Building the Micro Mirror Free Software CDN

As should surprise no one, based on my past projects of running my own autonomous system, building my own Internet Exchange Point, and building a global anycast DNS service, I kind of enjoy building Internet infrastructure to make other people's experience online better. So that happened again, and like usual, this project got well out of hand. 

Linux updates

You run apt update or dnf upgrade and your Linux system goes off and download updates from your distro and installs them. Most people think nothing of it, but serving all of those files to every Linux install in the world is a challenging problem, and it's made even harder because most Linux distributions are free and thus don't have a project budget to spin up a global CDN (Content Distribution Network) to have dozens or hundreds of servers dedicated to putting bits on the wire for clients over the Internet.

How Linux distros get around this budget issue is that they host a single "golden" copy of all of their project files (Install media ISOs, packages, repository index files, etc) and volunteers around the world who are blessed with surplus bandwidth download a copy of the whole project directory, make it available from their own web server that they build and maintain themselves, and then register their mirror of the content back with the project. Each free software project then has a load balancer that directs clients to nearby mirrors of the content they're requesting while making sure that the volunteer mirrors are still online and up to date.

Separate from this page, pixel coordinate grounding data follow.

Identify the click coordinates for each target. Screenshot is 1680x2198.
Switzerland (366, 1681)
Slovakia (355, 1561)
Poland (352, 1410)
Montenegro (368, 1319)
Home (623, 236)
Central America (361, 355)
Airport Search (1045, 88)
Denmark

At the beginning of 2022, one of my friends (John Hawley) and I were discussing the fact that the network who used to be operating a Linux mirror in the same datacenter as us had moved out of the building, and maybe it would be fun to build our own mirror to replace it.

John: "Yeah... it would probably be fun to get back into mirroring since I used to run the mirrors" (world's largest and most prominent Linux mirror)
Me: "Wait... WHAT?!"

So long story short, the two of us pooled our money together, and went and dropped $4500 on a SuperMicro chassis, stuffed it full of RAM (384GB) and hard drives (6x 16TB) and racked it below the Google Global Cache I'm hosting in my rack in Fremont.

Like usual, I was posting about this as it was happening on Twitter (RIP) and several people on Twitter expressed interest in contributing to the project, so I posted a paypal link, and we came up with the offer that if you donated $320 to the project, you'd get your name on one of the hard drives inside the chassis in Fremont, since that's how much we were paying for each of the 16TB drives.

This "hard drive sponsor" tier also spawned what I think was one of the most hilarious conversations of this whole project, where one of my friends was trying to grasp why people were donating money to get their name on a piece of label tape, stuck to a hard drive, inside a server, inside a locked rack, inside of a data center, where there most certainly was no possibility of anyone ever actually seeing their name on the hard drive. A rather avant-garde concept, I will admit.

The wild part was that we "sold out" on "Hard Drive Sponsor" tier donors, and enough people contributed to the project that we covered almost all of the hardware cost of the original server!

So long story short, we decided to spin up a Linux mirror, fifty of my friends on Twitter chipped in on the project, and we were off to the races trying to load 50TB of Linux distro and free software artifacts on the server to get it up and running. All well and good, and a very typical Linux mirror story.

Where things started to get out of hand is when John started building a Grafana dashboard to parse all of the Nginx logs coming out of our shiny new Linux mirror and analyzing the data as to how much of what projects we were actually serving. Pivoting the data by various metrics like project and release and file type, we came to the realization that while we were hosting 50TB worth of files for various projects, more than two thirds of our network traffic was coming from a very limited number of projects and only about 3TB of files on disk! And this is where the idea of the Micro Mirror began to take shape.

The Micro Mirror Thesis

If the majority of the network traffic on a Linux mirror is coming from a small slice of the assets hosted on the mirror, then it should be possible to build a very small and focused mirror that only hosts projects from that "hot working set" subset and while less effective than our full sized mirror, could be only half as effective as our full size mirror at 10% of the cost.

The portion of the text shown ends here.